In addition to being surrounded by verdant greenery, Cluny Park Residence is also flanked by a slew of exclusive good class bungalows and foreign embassies.
Cluny Park Residence’s unique location also provides easy access to various amenities.
For families with young children, they will be pleased to know that there is a string of reputable schools nearby including Nanyang Primary School, Singapore Chinese Girls’ School and Hwa Chong Institution.
Hundred Palms Residences
Yio Chu Kang Road
Type: Executive condominium
Developer: Hoi Hup Realty
Facilities: Gymnasium, swimming pool, clubhouse, barbecue pits
Nearby Key Amenities: Heartland Mall, Hougang Mall, MyVillage at Serangoon
Nearest Transport: Kovan MRT station
Starting Price: S$715,000
Hundred Palms Residences by Hoi Hup Realty is strategically located in the Yio Chu Kang area.
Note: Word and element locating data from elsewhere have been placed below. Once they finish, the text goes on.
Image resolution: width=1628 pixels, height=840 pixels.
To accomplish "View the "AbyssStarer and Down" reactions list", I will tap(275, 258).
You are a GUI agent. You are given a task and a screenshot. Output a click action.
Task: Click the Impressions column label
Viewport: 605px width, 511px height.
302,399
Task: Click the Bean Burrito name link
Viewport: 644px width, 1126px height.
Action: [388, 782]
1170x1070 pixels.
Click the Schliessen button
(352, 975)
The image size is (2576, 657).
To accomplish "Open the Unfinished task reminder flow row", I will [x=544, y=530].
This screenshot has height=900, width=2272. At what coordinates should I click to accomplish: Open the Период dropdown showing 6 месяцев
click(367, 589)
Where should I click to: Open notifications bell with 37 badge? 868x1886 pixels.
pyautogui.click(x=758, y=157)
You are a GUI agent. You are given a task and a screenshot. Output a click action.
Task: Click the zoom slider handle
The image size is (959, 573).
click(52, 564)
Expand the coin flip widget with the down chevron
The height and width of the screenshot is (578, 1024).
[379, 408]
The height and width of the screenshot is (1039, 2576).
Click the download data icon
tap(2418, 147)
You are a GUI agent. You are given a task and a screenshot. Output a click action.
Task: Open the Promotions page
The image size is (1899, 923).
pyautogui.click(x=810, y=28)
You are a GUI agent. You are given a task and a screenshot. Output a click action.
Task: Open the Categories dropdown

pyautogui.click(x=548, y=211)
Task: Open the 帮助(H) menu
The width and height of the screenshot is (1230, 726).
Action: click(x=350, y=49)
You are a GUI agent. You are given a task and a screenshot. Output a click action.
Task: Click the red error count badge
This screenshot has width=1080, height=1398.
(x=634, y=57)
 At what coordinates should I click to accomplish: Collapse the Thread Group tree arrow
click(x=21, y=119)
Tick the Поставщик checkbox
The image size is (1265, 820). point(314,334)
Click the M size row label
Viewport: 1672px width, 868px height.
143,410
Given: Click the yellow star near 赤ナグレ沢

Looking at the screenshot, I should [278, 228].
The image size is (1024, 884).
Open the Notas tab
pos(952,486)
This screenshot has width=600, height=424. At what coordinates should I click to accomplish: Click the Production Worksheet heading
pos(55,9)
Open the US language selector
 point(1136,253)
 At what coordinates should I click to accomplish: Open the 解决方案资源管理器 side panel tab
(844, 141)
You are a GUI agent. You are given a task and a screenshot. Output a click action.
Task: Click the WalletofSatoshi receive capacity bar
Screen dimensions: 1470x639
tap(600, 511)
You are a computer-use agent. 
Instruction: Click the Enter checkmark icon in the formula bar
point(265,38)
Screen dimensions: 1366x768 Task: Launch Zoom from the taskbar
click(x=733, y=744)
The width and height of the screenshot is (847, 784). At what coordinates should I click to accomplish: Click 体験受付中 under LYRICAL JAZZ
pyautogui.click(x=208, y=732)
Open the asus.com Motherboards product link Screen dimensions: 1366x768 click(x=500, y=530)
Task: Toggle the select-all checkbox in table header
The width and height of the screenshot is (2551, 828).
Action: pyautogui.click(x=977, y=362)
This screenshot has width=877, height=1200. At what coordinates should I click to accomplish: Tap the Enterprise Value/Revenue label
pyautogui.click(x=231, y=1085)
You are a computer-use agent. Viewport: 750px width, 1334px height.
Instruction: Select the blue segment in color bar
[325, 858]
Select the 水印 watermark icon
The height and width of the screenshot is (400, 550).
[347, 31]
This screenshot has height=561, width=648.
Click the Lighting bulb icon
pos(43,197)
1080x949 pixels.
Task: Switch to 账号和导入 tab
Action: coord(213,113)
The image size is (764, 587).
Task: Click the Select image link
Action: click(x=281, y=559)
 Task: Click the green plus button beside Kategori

This 531- unit project is unlike other executive condominiums as it only features spacious three- to five-bedroom units from 883 sq ft to 1,528 sq ft.
Another notable feature is that it is equipped with a slew of smart features such as a digital door lock, an IP camera, and the lights and air-conditioners can be controlled via an app.
For entertainment and shopping pursuits, residents can head over to Hougang Mall, Heartland Mall and MyVillage at Serangoon, which are located nearby.